Эх, как бы мне самому стать духовней и чище! как бы возлюбить эту жизнь со всеми её козлами и апостолами!
Я опять вернулся домой морально и духовно разбитым. На этот раз прямо из Стокгольма. Ещё три дня назад я бродил по острову Бирка (Бьёрка, от русского «берёза, берёзка»[26]), что в озере Меларен. И душу мне бередили не мои воспоминания. Тысячу лет назад, и раньше, здесь жили предки-пращуры, русы, одни из первых русских, что переселились потом на берега Ладоги и Волхова, а чуть позже по Днепру дошли до Киева и Царьграда. Русское кольцо замкнулось в Новом городе и стольном граде Кия — северные и южные русы сошлись, чтобы узнать друг друга и наконец-то создать Русь-Россию… против науки, против археологии с лингвистикой не попрёшь, чего бы там ни писали прохиндеи от политической истории в своих энциклопедиях и учебниках. Прохиндеи-академики любили ездить в Стокгольм на симпозиумы и конгрессы. И потому они сочиняли в академических трудах про «несмысленых словен» именно то, что им заказывали смышлёные «шведы»… впрочем, плевать на них! Целых три недели, отрешенный от современного сверкающего и заплеванного жвачкой мира, я жил в доброй старой Руси, под небом священной Балтики, где плавали ладьи моих русых предков, безраздельно владевших ещё не нынешней «объединенной Европией», а исконной Европой без границ и без сомнительной валюты «евро»[27]… О, Русь, взмахни крылами!

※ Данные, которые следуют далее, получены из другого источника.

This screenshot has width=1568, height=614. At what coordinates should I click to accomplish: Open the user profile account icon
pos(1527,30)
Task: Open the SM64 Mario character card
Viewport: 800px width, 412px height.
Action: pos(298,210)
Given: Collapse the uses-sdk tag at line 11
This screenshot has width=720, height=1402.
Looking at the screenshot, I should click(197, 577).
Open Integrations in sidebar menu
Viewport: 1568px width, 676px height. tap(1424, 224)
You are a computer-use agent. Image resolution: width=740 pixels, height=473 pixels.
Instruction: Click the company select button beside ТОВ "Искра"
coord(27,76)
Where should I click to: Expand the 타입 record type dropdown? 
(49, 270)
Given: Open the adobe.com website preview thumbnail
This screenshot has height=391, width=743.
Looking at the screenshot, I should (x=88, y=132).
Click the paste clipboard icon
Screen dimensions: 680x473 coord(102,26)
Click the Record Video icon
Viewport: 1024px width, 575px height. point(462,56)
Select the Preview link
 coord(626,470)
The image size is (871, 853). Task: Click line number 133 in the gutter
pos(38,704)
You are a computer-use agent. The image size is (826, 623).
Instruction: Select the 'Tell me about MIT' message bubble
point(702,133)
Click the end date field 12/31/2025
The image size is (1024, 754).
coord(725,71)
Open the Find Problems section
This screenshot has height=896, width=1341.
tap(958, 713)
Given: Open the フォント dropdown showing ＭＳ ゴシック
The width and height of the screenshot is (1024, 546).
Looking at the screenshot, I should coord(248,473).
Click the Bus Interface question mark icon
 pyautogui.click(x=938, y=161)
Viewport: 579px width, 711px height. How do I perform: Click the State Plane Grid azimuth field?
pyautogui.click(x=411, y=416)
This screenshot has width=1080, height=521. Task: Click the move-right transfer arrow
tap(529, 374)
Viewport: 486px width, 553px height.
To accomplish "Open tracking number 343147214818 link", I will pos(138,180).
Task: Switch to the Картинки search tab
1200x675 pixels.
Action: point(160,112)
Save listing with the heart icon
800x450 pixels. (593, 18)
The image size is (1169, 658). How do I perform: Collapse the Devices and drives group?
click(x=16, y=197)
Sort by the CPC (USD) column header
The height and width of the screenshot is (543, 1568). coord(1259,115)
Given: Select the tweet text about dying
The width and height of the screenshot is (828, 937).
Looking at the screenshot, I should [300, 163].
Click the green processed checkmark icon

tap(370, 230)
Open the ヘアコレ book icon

Возвращаться приходилось в перестроенную Россиянии), населённую народонаселением демократическо-челночной национальности, в основном, полуспившимися древлянами, бойкими хазарами и настырными печенегами, что наконец взяли все грады и монастыри, коии оне осаждали тысячу лет кряду.
Прежде возвращавшийся с чужбины первым делом шёл в церковь, а лучше в монастырь, и ставил свечку во избавление. Ныне же, как писал покойный Василий Мака-рыч, по монастырям сидели черти… да и традиция стала более цивилизованной — откуда ни воротясь, первым делом включать телеящик. Голубую икону в красном углу.
Так я и поступил, чтобы просто узнать последние новости. Ведь за пределами отчизны любезной новостей про неё, кроме злых наветов, не сообщали. Последние годы самые злые наветы шли изнутри… И всё же я нажал кнопку… И из телеящика высунулась злобная голова Мусоро-кинои. Эта голова тут же сообщила последнюю новость:
— …удалось предотвратить! Неудавшийся исполнитель международного терракта был задержан в эпицентре неудавшегося покушения! — голова источала благородное негодование и лютую ненависть, с губ её вместе с брызжущей слюной летели капли смертельного яда. — Машину, в которой ехал всенародноизбранный генеральный президентий, разорвало в клочья! Обломки разметало в радиусе трех километров! Специалисты говорят, что сила взрыва была эквивалентна тремстам тоннам тротила! Это чудо! это просто счастливое предзнаменование, что гарант демократии и реформ не пострадал! Он отделался лишь легким расстройством желудка… и уже приступил к очередным переговорам по передаче очередных островов очередным партнерам…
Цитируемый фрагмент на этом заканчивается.